What I do to pre-punch the stitching holes is my drill press. I made up a jig that's nothing more that a short board that has a small hole drilled in the middle-it's small to keep the leather from being pushed down into the hole-and another hole at the edge. The hole in the middle is used for when I can lay the leather flat, as in stitching the belt loop in and the one on the edge is used for when the sheath cannot be laid flat, like when the loop prevents it. I then chuck up a curtain needle, any straight needle larger needle that's larger gauge that you're sewing needle will do. I do not drill the needle through the leather. I don't even plug my press in. I use the cam to push the needle through the leather at the spots marked out by the stitching wheel. I then go back to my stitching pony (I've already used the above operation to lay out, glue and stitch the belt loop or inlay onto the sheath)
Remember that you will need more than twice the circumference of the sheath to stitch with the saddle makers stitch so be generous with the thread. I use a waxed nylon thread. Waxed linen thread has been around for ages and probably works just as well. Whatever, rub the thread that you cut on a block of bee's wax. Thread a stitching needle on one end of the thread then take the needle and pass it through the thread in the long section, not the tail, and pull it snug. Repeat on the other end of the thread. Clamp your work into your stitching pony, sit with the bar under your thighs and you ready to stitch. (You might want to make sure to TV controller is within reach-just a thought) Now you're ready to stitch.

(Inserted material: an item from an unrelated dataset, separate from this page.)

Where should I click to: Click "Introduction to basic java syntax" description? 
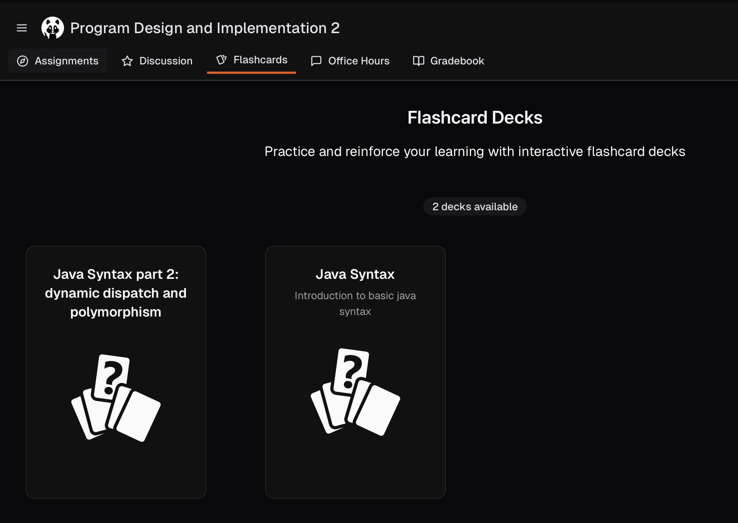coord(355,303)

Some like to start out with a back stitch. To do that count down four or five holes a run the needle through and even out the thread. Then run the thread back up to the end and then back down over that thread and continue around. Others feel that the thread is solid and doesn't need any insurance against the thread breaking and unraveling and they will just start at the first hole. I feel that the waxed nylon is pretty strong and I do the latter. When you do reach the other end of the sheath then you will want to back stitch as you will be dealing with loose ends so you will want to stitch back over four or five holes to make sure that the thread doesn't come out. Some will make a knot or glue the ends of the thread on the finished end of the stitching but I haven't had any thread come out for me. Also, develop a pattern, either right then left or left then right. Always snug up the first stitch before taking the second stitch or you may end up with a situation where you split your thread. If your thread should break you can snip it close to the leather and start out with a fresh loop of thread. Just to back up the work about four or five holes and stitch back over the old thread.